You are viewing a single comment's thread from:

RE: Vilifying Bots

in #steemit8 years ago

I am not naive enough to think that people won't try to automate things to make money / exert influence but; as just a normal middle aged women who recently came here from Facebook, it seems pretty anti-social for a social network. Just saying...

Sort:  

@punkgal69 you and @casandrarose should talk soon. You've both said the same things lately.

It's just a matter of incentives and reasons for being here.
In your opening post about 2 days ago you had 23 upvotes and several people greeting you. (I just upvoted and said hello BTW)

You responded to 3 of them, two of whom were both bots (btw you missed a few real people trying to chat you up).

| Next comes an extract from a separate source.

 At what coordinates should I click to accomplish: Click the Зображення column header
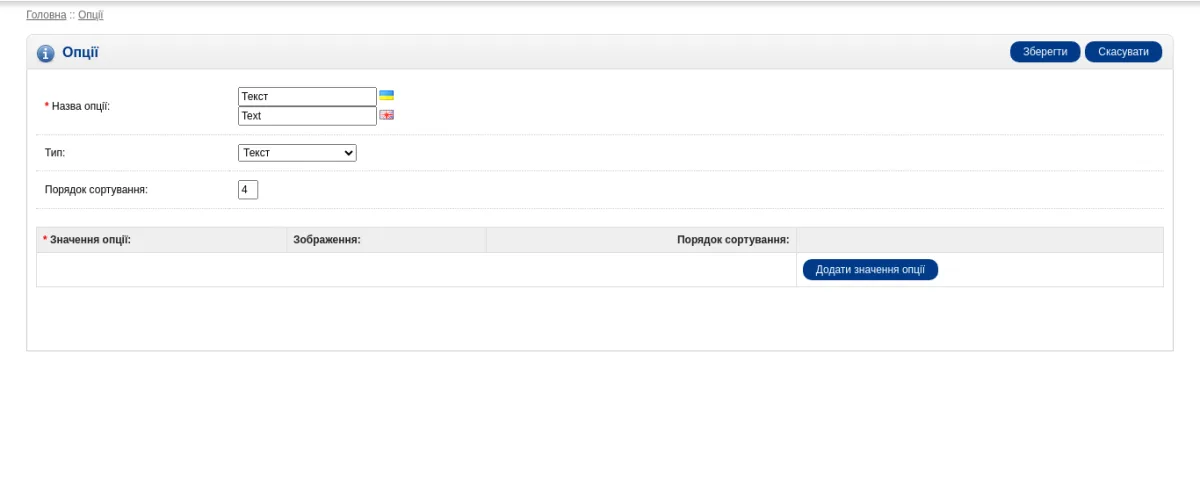click(326, 240)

This is the crux of the problem. Ostensibly there are real financial incentives for welcoming new people.
The reality is you need to pick the right person to welcome if you want that financial incentive and thus people have built bots to do the welcoming. They are able to do this because someone posted a tutorial a couple of months back that showed how to build a bot that does this. Problem is the tutorial was woefully incomplete and didn't provide any method of controlling the bots properly. Thus the bots "look" anti-social when you see a swarm of them and this is a reflection on the bots, their owners and the community.

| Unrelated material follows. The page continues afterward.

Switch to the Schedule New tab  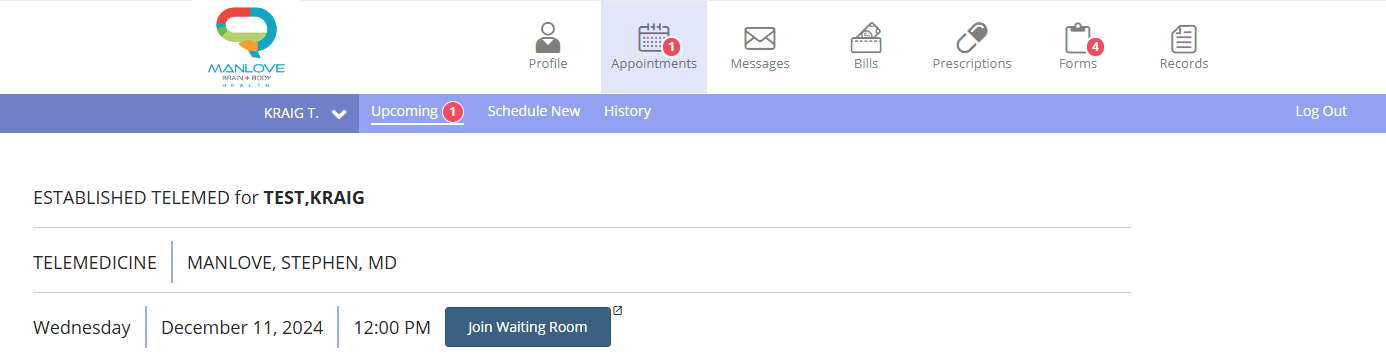[534, 111]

The net result is what you saw. If you think of a bot as someone's pet, then there are many in the community including myself who view these bots as "offleash" and harassing visitors.

Dan and I both agree completely about this.

There are solutions to this, but it's not an anti-social thing it's just about putting incentives in the right places so the bots that are being made anyways are being put to good and productive use.